The biggest hurdle: how to get started.
The truth is it’s extremely simple to enable and start using, but that’s not the “getting started” I’m talking about. I wanted to cover off some things to think about when you’ve decided you’re going down the VSAN path.
How do you know how many IOPS to expect, or how much storage you will have or need, should you go hybrid or all flash, and what resiliency or protection options you have, and the impact of those.
First things first: Hybrid or All Flash?
When investing capital into a new platform, it’s common to keep spend under control, and “All Flash” just sounds expensive. You have to understand how you’re gauging expense, though. If you’re talking about $/GB of storage, SSDs or other flash devices will be expensive. However, the inverse is if you’re looking at performance, these flash devices are a better deal than spinning/magnetic disks, when looking at $/IOPS.
One key thing to keep in mind is that Deduplication & Compression are ONLY available on All Flash, not Hybrid. It’s also imperative to understand how Deduplication & Compression work in All Flash. As pointed out here, when data is moved from the write buffer to the storage/capacity tier, it is deduped at 4k blocks. Meaning, if it can find other 4k blocks that contain the same 1s & 0s, it just points to the existing blocks instead of writing new ones. If your environment has standard OS images, there will be a lot of deduplication going on. How much exactly? You’ll have to try it to find out, but it will be significant. Specifically 2:1 if it can find an identical 4k block to point to instead of writing a new 4k block every other 4k write.
Also, when destaging those 4k blocks, VSAN tries to compress them to a 2k block. If it can, it will; if it can’t, it won’t. That’s a potential space savings of 2:1. There are some things that don’t compress well, typically because they’re already compressed, such as audio & video files, or file archives.
It has been mentioned that you can expect somewhere in the area of a 3:1 ratio after dedup & compression. Those two things combined tell a compelling story to skip Hybrid and go straight to All Flash.
What about performance?
Another question that comes up often is how to determine the performance you’ll get out of this new solution. For hybrid, it’s fairly easy. If you’re using an SSD in the cache tier capable of 97k random 4k block reads and 65k random 4k block writes, that pretty much answers the question on a per disk group basis. This is why I advocate running at least two disk groups per node, you’re essentially doubling the available IOPS per node. Three disk groups are still a 50% increase over two, but the returns diminish as you scale out disk groups. Using the disk referenced above, say you built a small 4-node cluster with two disk groups each. The theoretical maximum 4k random read IOPS is 776k for the cluster, and 520k for 4k random writes. Will you achieve that? Probably not, since the numbers supplied by the drive manufacturer are in a perfect, “best case” scenario. Cut the numbers in half and you’re still at 388k/260k read/write IOPS. The key thing here is 30% of the SSD is used as your write buffer, and 70% for your read cache. If the data you’re accessing is not in that read cache, your read IOPS will suffer, as it has to pull from spinning/magnetic disks in the capacity tier. I’m unclear what will happen if the write buffer fills up because it can’t destage that data to the magnetic disks fast enough. My assumption is write IOPS will suffer, due to it not being able to actually ack those writes at the expected SSD speeds. Your wait times might increase, since it’s waiting on other IO, but again, it’s my speculation.

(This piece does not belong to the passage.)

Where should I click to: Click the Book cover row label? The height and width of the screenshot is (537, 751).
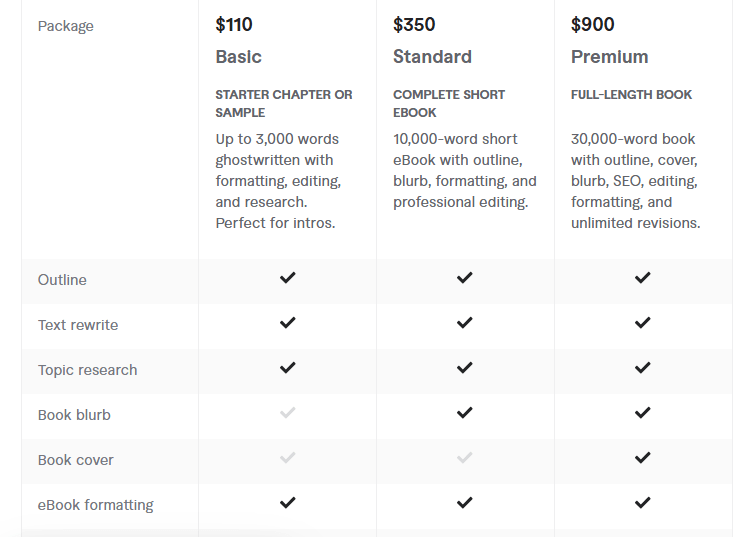(76, 460)
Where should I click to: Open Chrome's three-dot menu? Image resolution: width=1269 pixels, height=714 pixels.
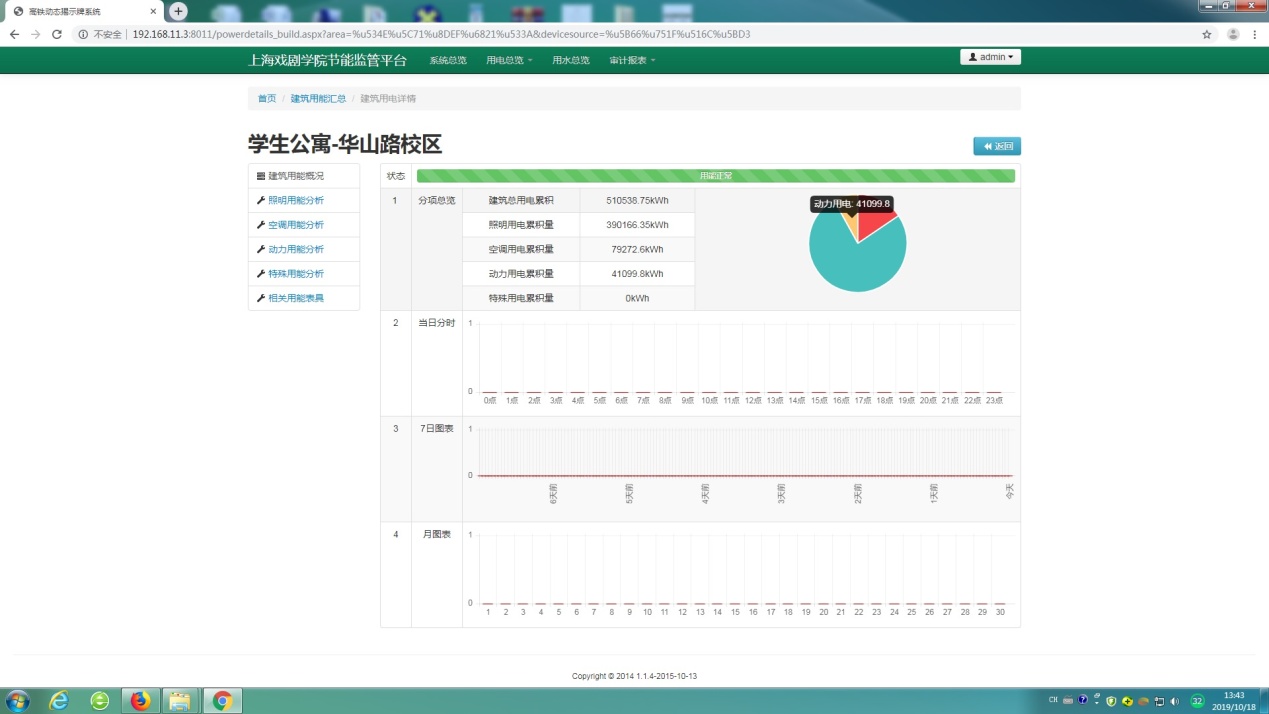1255,34
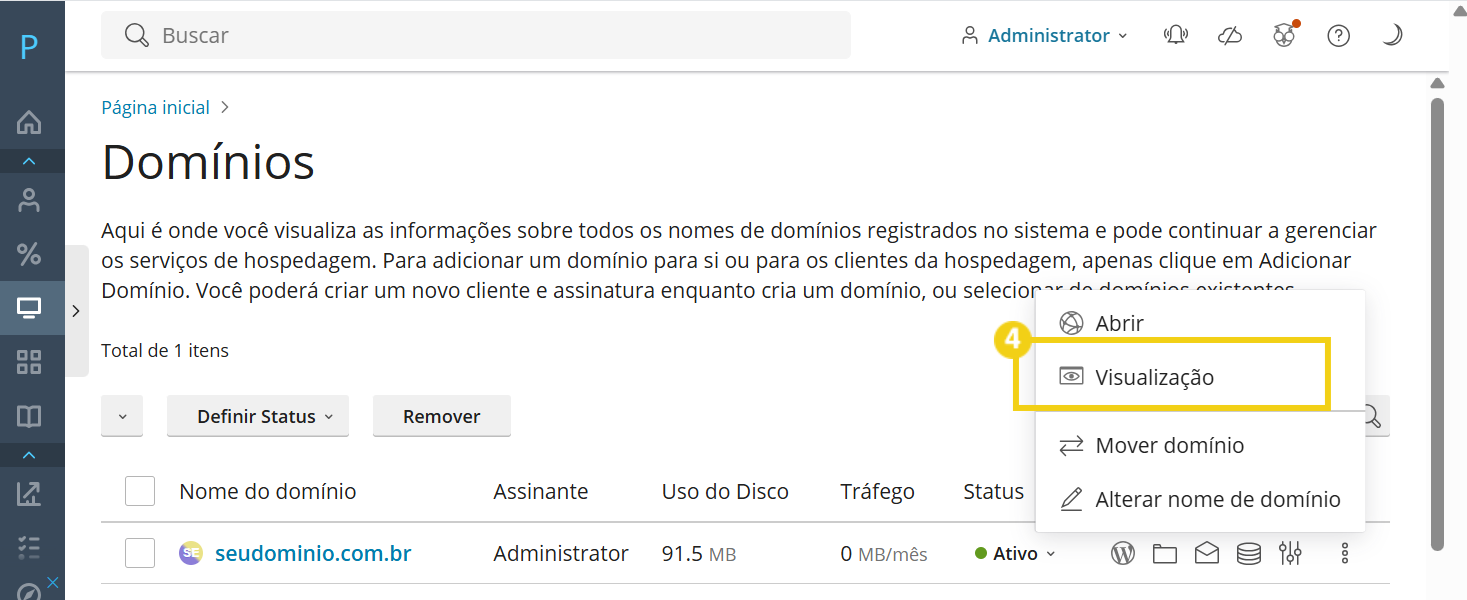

Now, when looking at an All-Flash setup, your write IOPS are the same as above, since all writes still go through the cache tier, but the entire cache tier is used as a write buffer. You could have 400GB or 800GB of write buffer.
Now, when it comes to read IOPS? You can expect 1.21 giga-iops :P No, not really, well maybe. Anyway, so you take the number of capacity disks in the disk group and add up their potential read IOPS. Using that same SSD I referenced above, if you had seven of them, that’s a potential of 679k IOPS per disk group. However, that’s theoretical, again, and may not come close to what you actually get, since the disk objects may not be spread out evenly, etc. In a perfect world where you had seven objects all being read symmetrically off the capacity tier and all things aligned perfectly, you probably still couldn’t get there. Although, I don’t think 50% of that is too far off, how does 2.7M read IOPS sound? That’s based off seven SSDs in the capacity tier (679k IOPS), two disk groups per box (1358k IOPS), in a four-node cluster (5432k IOPS), and taking 50% of that number (2716k IOPS).
I don’t know about you, but YES PLEASE!
What’s the verdict?
Either way you look at it, VMware’s Virtual SAN is a very compelling story, and the truth is, you’ll benefit from either Hybrid or All-Flash.
That being said, my recommendation to you is to skip hybrid and go to All-Flash, build tomorrow’s cluster today!